Last updated June 28, 10:04 p.m.
On Wednesday afternoon at approximately 4 p.m., a stabbing incident occurred toward the end of PHIL 202: Gender Issues in Hagey Hall. According to the Waterloo Regional Police Services three individuals were sent to hospital and the suspect was apprehended.
The university posted on Twitter that there was no further risk about thirty minutes after the incident.
#UWaterloo is supporting the @WRPSToday in their investigation. There is no further risk to our campus community. https://t.co/t3Cm3H6D08
— University of Waterloo (@UWaterloo) June 28, 2023
Jinming Li, an arts and business student in the class, was an eyewitness to the event. According to Li, a man of about 20-30 years of age entered the class and asked the professor what the class was about. The man closed the door, pulled two knives out of his backpack and proceeded to attack the professor. Students ran to the back of the class to exit out of the one class entrance. “It feels [shocking],” Li said. “If I ranked the safe[ty] of the university, maybe I’d give them… maybe 3, 3.5 [out of 5], because everyone can come in our university, and we don’t have security right? … they can come in our buildings.”
Third-year AFM student Jackson Yan was studying on the third floor of Hagey Hall when the stabbing occurred.
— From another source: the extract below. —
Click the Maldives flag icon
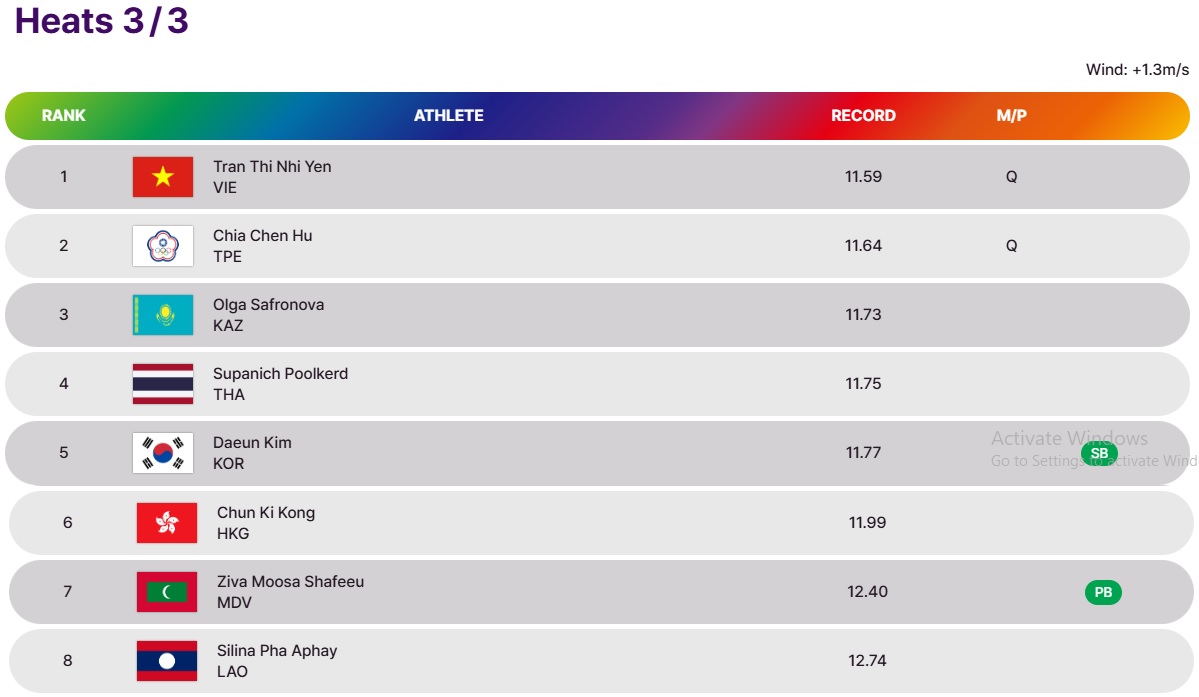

According to Yan, the incident occurred in HH 139, where the suspect missed the professor but “ended up attacking one or two other people”. Yan described a student in the class who ran out and screamed for others to run, which is when notifications popped up telling students to leave and when police showed up.
Yan said a friend of his who was in Founder’s Hall at the time sent him a text saying there was a stabber in Hagey Hall. Initially, Yan and the other students who were studying barricaded themselves, but after receiving a phone call from a friend who said that the police had arrived and apprehended the suspect, they felt “a little more comfortable to step out.”
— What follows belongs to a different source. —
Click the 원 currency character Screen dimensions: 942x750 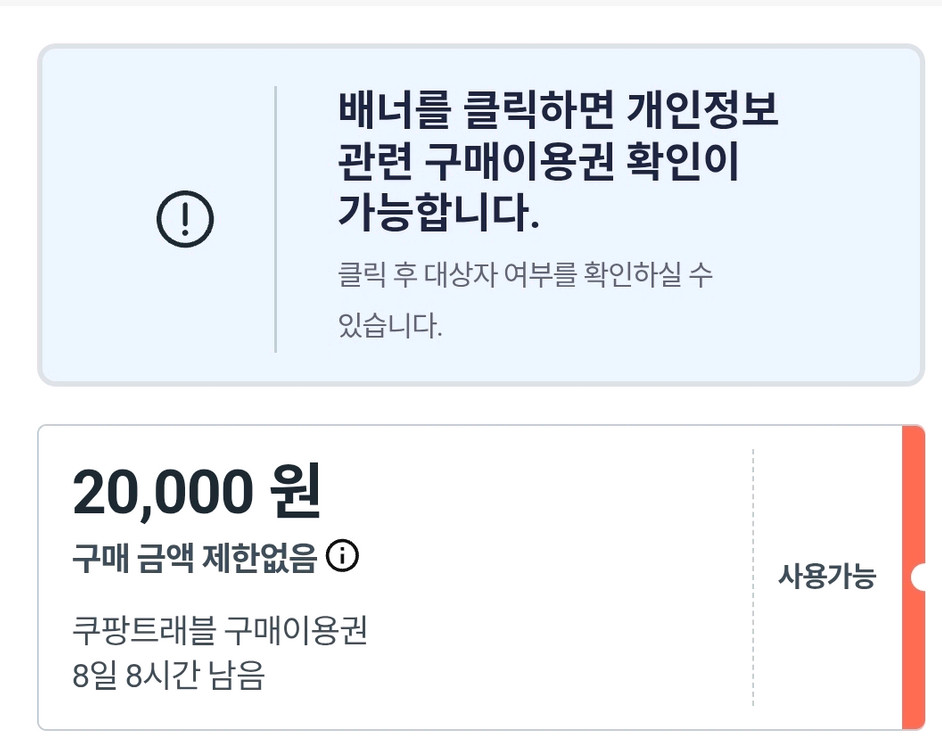pos(294,492)
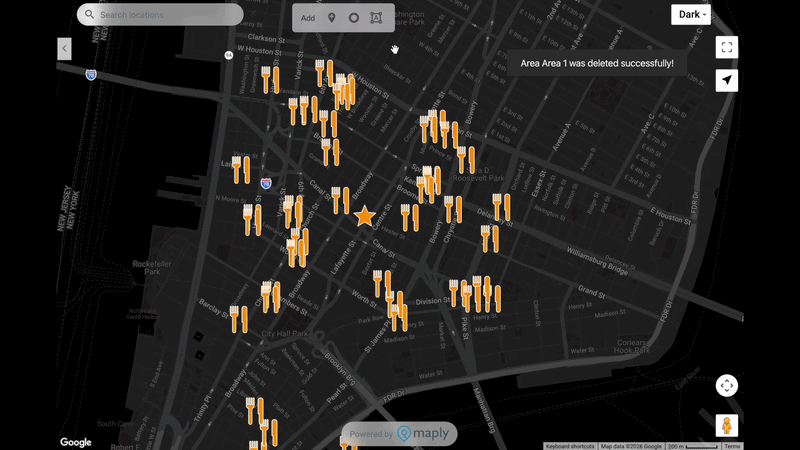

Any classes schedule for the Hagey Hall this evening have been cancelled but all other campus operations are continuing as normal.
The suspect cannot be identified as no charges have been laid yet. Nick Manning, associate vice-president of UW communications, said that the suspect is “a member of the University of Waterloo community”.
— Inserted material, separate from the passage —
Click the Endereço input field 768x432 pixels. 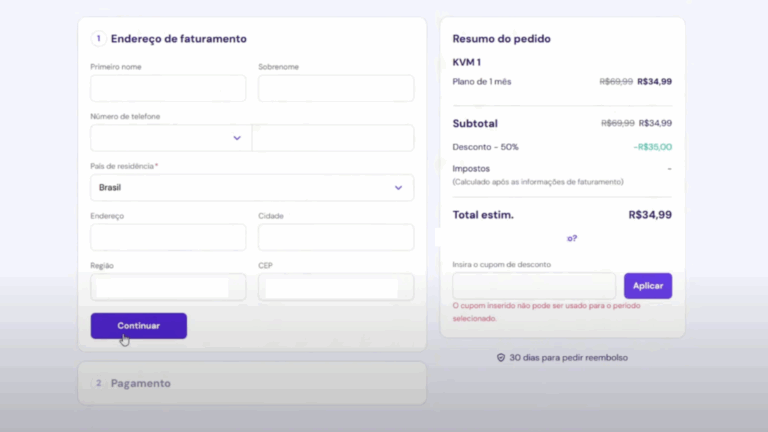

According to WRPS superintendent Shaena Morris, the victims — the professor and two students — are in non-life-threatening condition.
Community members have taken to social media sites like Twitter to point out the lack of any notification from the WatSafe app, an app developed by the UW’s Special Constable Service and Safety Office and intended to, among other things, inform community members about major campus emergencies.
The WatSAFE app’s first alert about the @UWaterloo #uwaterloo stabbing incident – about 90 minutes after I saw SWAT police run by me on campus. pic.twitter.com/a3KIGkHw2b
— James M. Skidmore (@JamesMSkidmore) June 28, 2023
“Why they didn’t work when we needed them is a question we’re gonna have to answer in the aftermath of what we did here,” Manning said.
Some members posted on Twitter that their first notification from the app came almost 90 minutes after the incident began, while others had yet to receive any direct official notification of the incident.
“We can’t rely on email in an emergency situation … so when we have an emergency situation like this we rely on the much faster mechanisms of communication: word-of-mouth, of course, but also social media, our website, the WatSafe app, eventually, was sending notifications as well,” Manning said. “It’s no good receiving an email three hours after an emergency incident.”
Hagey Hall has been closed for the rest of the day and is expected to reopen at approximately 7 a.m. tomorrow morning. The rest of campus remains open and operating as normal.
After hours mental health support for students who are impacted by today’s incident on campus is available through Here 24/7: 1-844-437-3247. Campus Wellness is available to support during daytime hours (8:30 a.m. – 4:30 p.m.) call: 519-888-4096 for counselling services. IMPACT (Integrated Mobile Police and Crisis Team) workers can provide Mental Health care after-hours. IMPACT workers are available by calling 519-888-4911. IMPACT Hours are 3 pm to 12 am Thursday, Friday, Saturday, and Sunday.